In these contexts, a claim is not enough. You need a proof.

Standards and the State of Play

The geospatial community has not been asleep on this problem. Several standards and frameworks have emerged to address aspects of data provenance.

The W3C PROV data model provides a general-purpose framework for representing provenance information — entities, activities, and agents — that has been adapted for scientific data workflows. The Open Geospatial Consortium (OGC) has worked on provenance specifications through its various working groups. STAC (SpatioTemporal Asset Catalog) has become a de facto standard for cataloguing geospatial assets, and its extension mechanism allows provenance metadata to be attached, though the depth and consistency of that metadata varies wildly across implementations.

ISO 19115, the international standard for geographic metadata, includes provisions for lineage information — a record of the processing steps applied to a dataset. In practice, lineage fields are often either empty or filled with boilerplate text that describes the general type of processing without the specificity needed to reproduce or verify it.

A 2021 survey of Landsat Collection 2 products found that while all products included ISO 19115-compliant metadata, the lineage fields typically contained templated descriptions like "radiometric and geometric corrections applied" rather than the specific algorithm versions, parameter values, or processing timestamps that would be needed to reproduce the result. The standard permits depth; the practice rarely delivers it.

The gap is not in the standards themselves. It is in adoption, enforcement, and the tooling that would make comprehensive provenance tracking a default rather than an afterthought.

What Good Provenance Looks Like

A well-provenance dataset is one where an independent party — with no prior relationship to the data producer — can verify the complete chain from raw observation to final product.

This means the provenance record is machine-readable, not buried in a PDF report that accompanies the dataset. It means every transformation step is recorded with enough specificity to be reproduced. It means the record itself is immutable — once written, it cannot be quietly edited. And ideally, it means the record is cryptographically bound to the data it describes, so that you cannot separate the provenance from the product.

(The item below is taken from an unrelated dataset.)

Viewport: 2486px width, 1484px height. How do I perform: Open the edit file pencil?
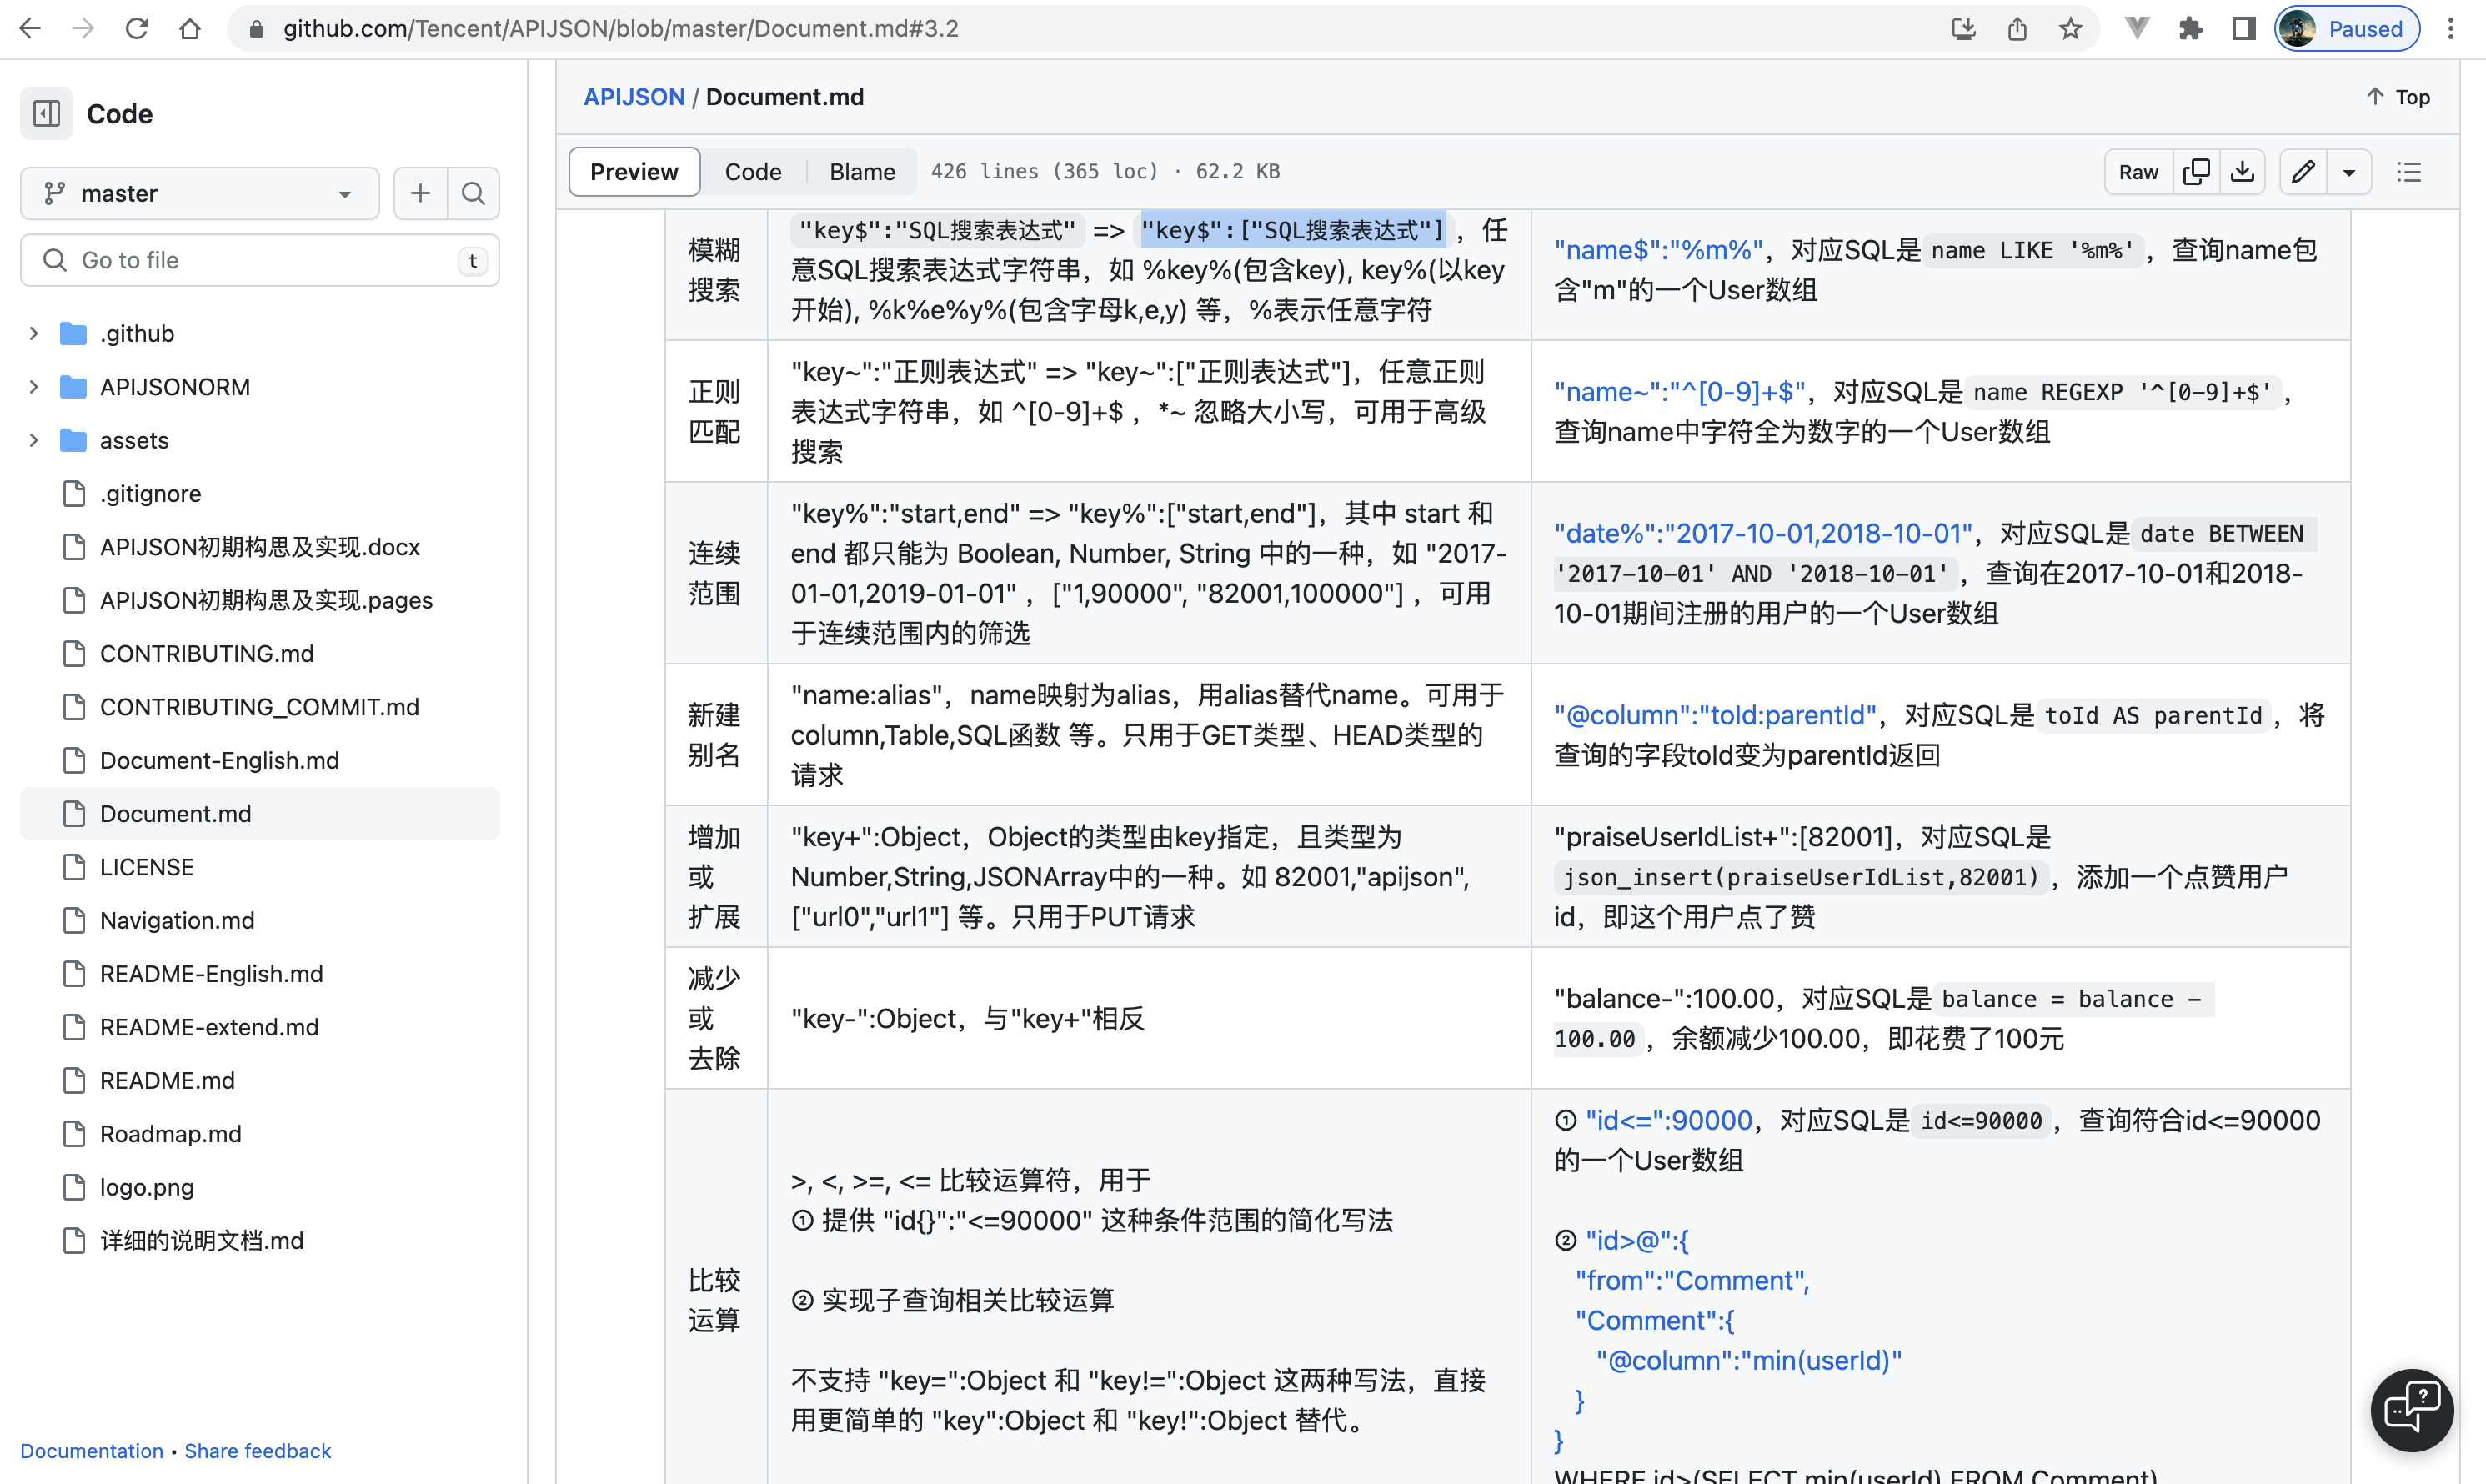click(2303, 171)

In practical terms, this looks like a processing receipt that travels with the data. Open it, and you can trace every input, every operation, every intermediate product, all the way back to the original sensor reading. If someone altered the data after processing, the receipt's signature would break and you would know.

This is not science fiction. The cryptographic primitives exist. The challenge is building processing systems that generate these records natively, rather than bolting provenance on as an afterthought.

Provenance and Reproducibility

There is a natural connection between provenance and scientific reproducibility. If your provenance record is detailed enough, someone else should be able to take the same inputs, apply the same transformations, and arrive at the same outputs. If they cannot, something in the chain was not recorded — or something in the chain was not what it claimed to be.

This is where provenance meets open science. The push for reproducible research in remote sensing — driven by the same concerns about methodological transparency that have swept through other scientific disciplines — is fundamentally a push for better provenance. Every time a paper describes a processing methodology in prose rather than publishing the actual pipeline, an opportunity for verification is lost.

The ideal is a world where every geospatial data product carries enough provenance information that anyone, anywhere, can independently verify or reproduce the result. We are not there yet. But the trajectory is clear, and the tools are arriving faster than the culture is shifting to use them.